━━ Record list ━━

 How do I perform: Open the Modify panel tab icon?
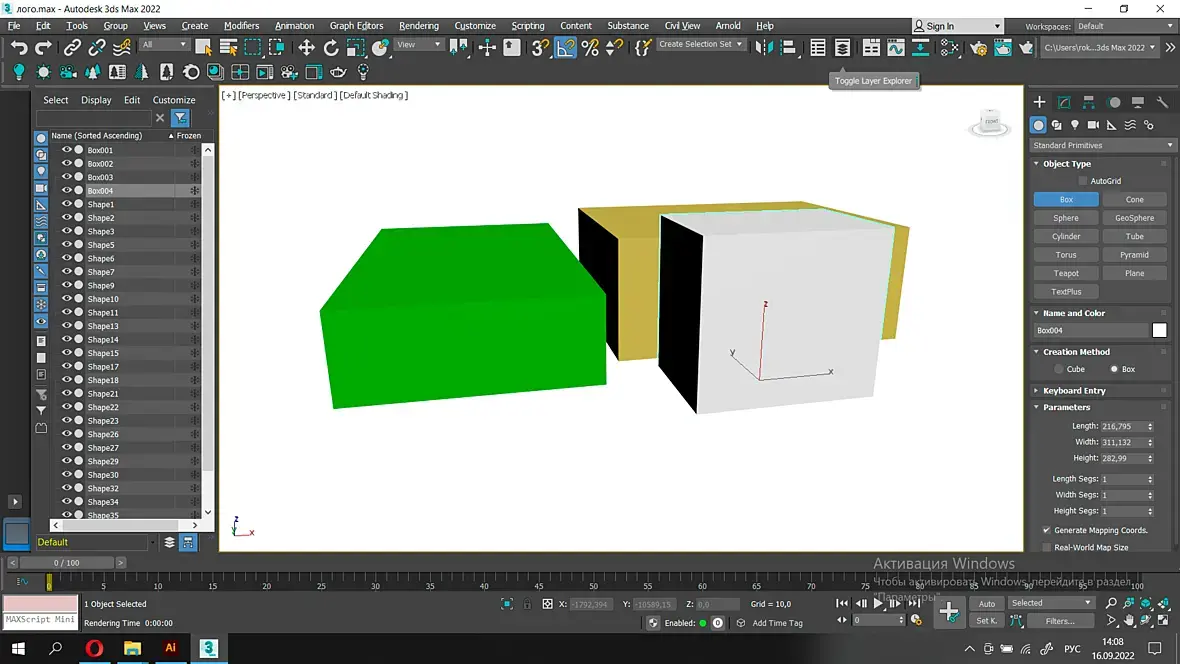click(1064, 102)
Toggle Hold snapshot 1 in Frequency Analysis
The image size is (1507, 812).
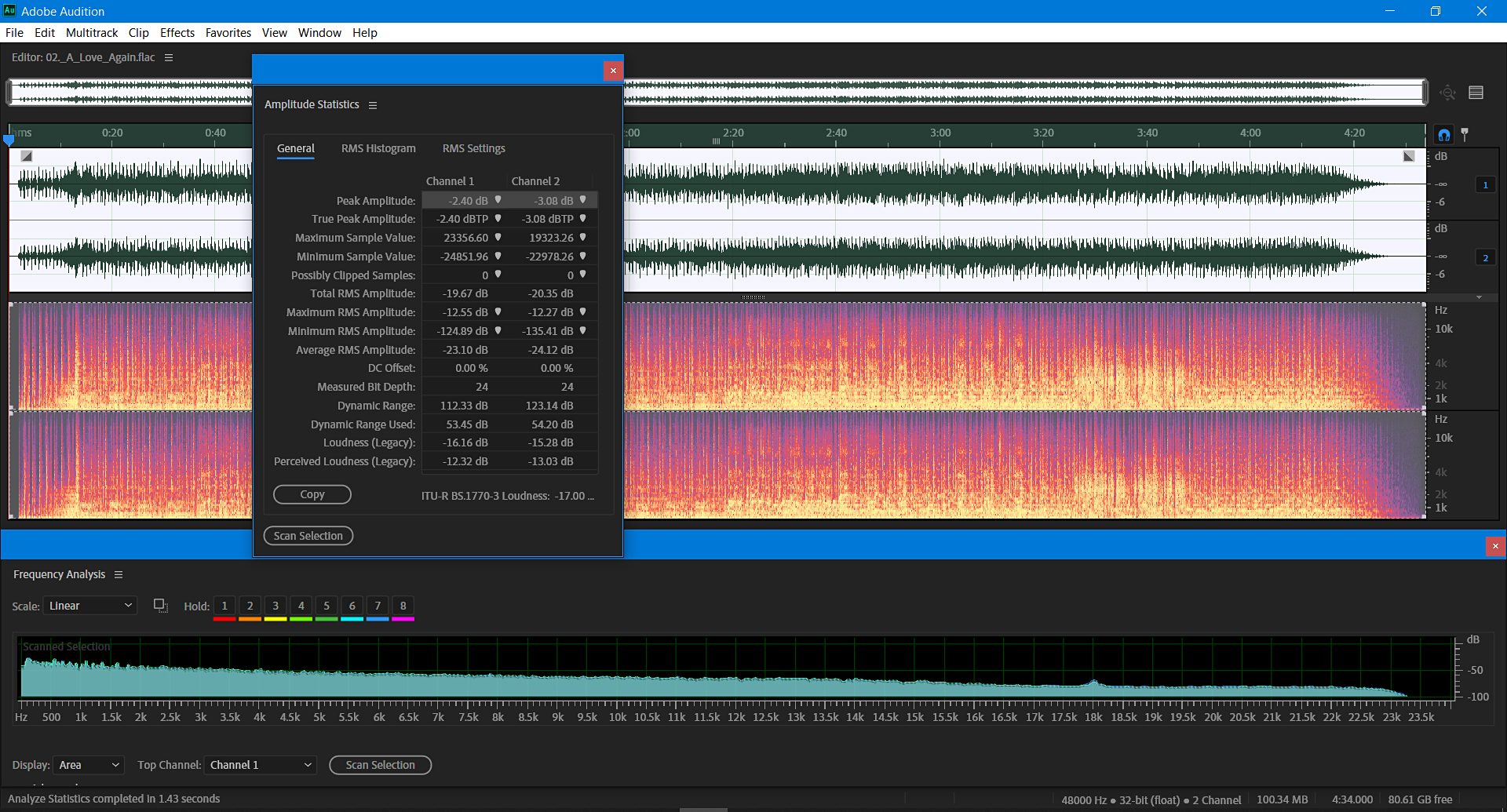tap(224, 606)

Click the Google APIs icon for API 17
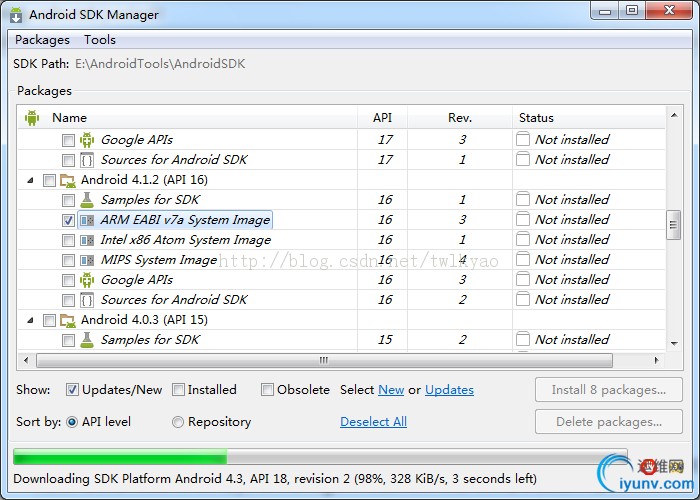pyautogui.click(x=87, y=140)
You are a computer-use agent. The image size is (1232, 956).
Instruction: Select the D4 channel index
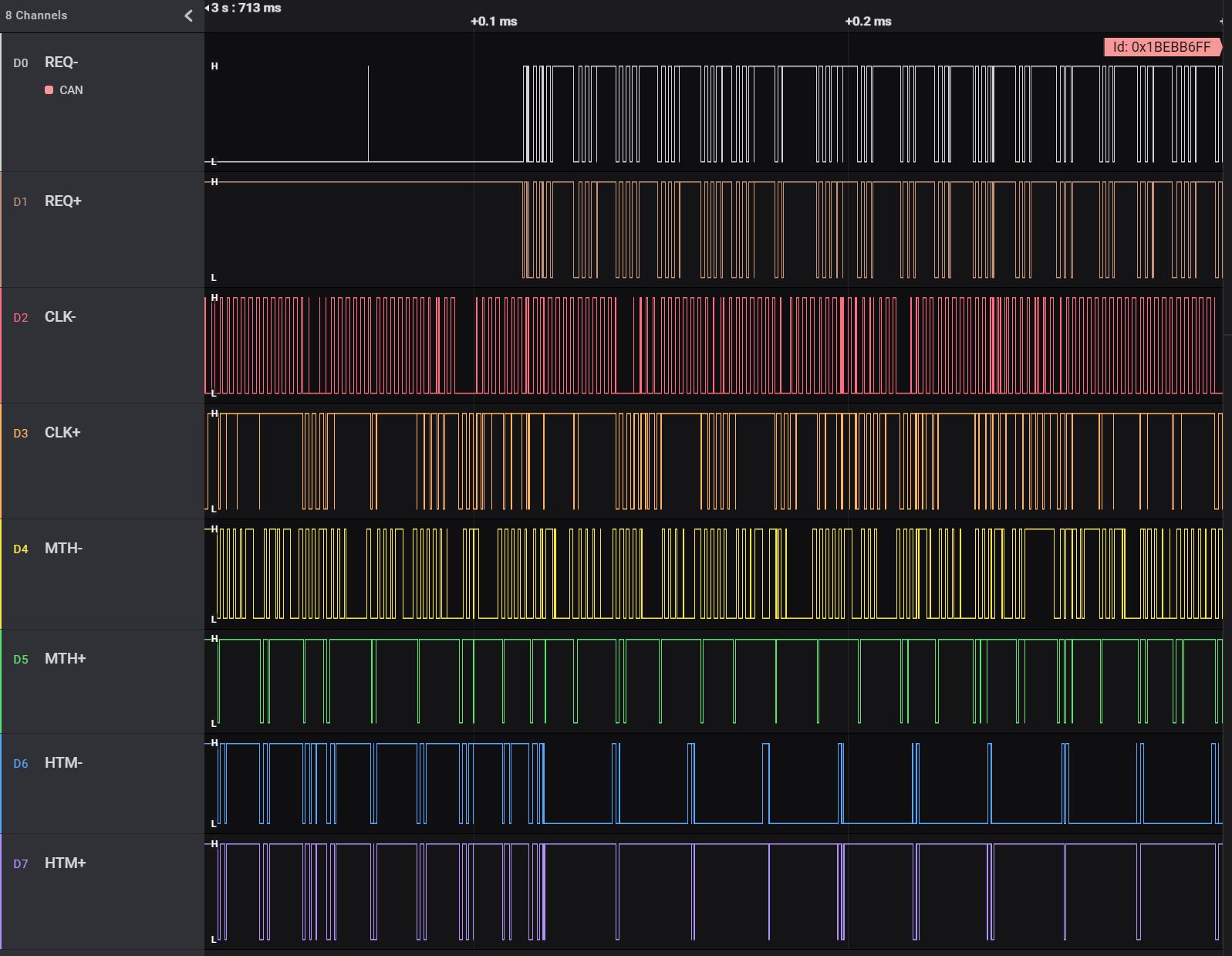click(x=21, y=549)
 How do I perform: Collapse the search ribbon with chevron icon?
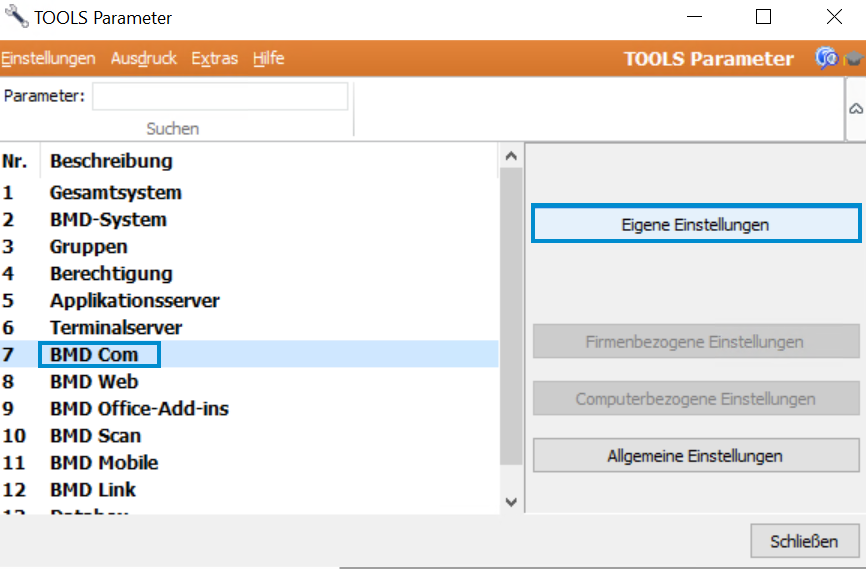coord(856,109)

━━━

Lay out every line of the items as a Markdown table with the columns Row and Line, numbering the rows and skipping blank lines. Leave the pictures out of the answer.

Problem solution
| Row | Line |
|---|---|
| 1 |  How do I perform: Open the Modify panel tab icon? |
| 2 | click(1064, 102) |
| 3 | Toggle Hold snapshot 1 in Frequency Analysis |
| 4 | The image size is (1507, 812). |
| 5 | tap(224, 606) |
| 6 | Click the Google APIs icon for API 17 |
| 7 | pyautogui.click(x=87, y=140) |
| 8 | You are a computer-use agent. The image size is (1232, 956). |
| 9 | Instruction: Select the D4 channel index |
| 10 | click(x=21, y=549) |
| 11 |  How do I perform: Collapse the search ribbon with chevron icon? |
| 12 | coord(856,109) |